▶ [Items listed in a dataset]:
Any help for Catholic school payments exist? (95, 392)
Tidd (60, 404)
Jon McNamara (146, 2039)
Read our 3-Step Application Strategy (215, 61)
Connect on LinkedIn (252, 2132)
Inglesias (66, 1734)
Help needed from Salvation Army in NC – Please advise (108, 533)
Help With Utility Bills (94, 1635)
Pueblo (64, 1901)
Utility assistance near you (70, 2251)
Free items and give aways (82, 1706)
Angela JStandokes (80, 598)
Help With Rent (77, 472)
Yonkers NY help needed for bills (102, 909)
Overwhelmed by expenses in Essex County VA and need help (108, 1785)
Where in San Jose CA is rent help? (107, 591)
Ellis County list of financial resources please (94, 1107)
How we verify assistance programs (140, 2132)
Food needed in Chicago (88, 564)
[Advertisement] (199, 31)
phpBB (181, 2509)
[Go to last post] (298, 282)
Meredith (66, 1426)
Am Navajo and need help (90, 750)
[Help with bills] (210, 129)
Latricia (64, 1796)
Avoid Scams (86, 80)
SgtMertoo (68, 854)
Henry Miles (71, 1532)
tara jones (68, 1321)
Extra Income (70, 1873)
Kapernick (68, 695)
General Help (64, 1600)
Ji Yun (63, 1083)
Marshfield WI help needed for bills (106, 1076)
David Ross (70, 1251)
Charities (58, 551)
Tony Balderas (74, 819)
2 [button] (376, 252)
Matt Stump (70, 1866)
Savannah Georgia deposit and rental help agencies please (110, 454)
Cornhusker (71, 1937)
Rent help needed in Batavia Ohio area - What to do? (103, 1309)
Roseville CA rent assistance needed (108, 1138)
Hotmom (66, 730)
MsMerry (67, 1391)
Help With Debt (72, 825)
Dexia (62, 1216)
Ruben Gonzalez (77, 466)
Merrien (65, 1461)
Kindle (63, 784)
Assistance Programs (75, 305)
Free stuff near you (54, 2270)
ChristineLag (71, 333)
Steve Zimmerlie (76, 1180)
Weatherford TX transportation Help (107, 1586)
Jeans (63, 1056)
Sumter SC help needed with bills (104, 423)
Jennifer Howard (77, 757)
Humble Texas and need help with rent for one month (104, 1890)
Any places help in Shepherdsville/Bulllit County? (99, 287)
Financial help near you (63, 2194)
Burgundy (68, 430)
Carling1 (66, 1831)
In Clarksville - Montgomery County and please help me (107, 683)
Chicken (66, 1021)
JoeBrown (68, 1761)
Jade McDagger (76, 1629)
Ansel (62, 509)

▶ [Brief]:
Looking at the data above, how many lines hold the string "Utility"? Reply with only the number.

▶ [Solution to this task]:
2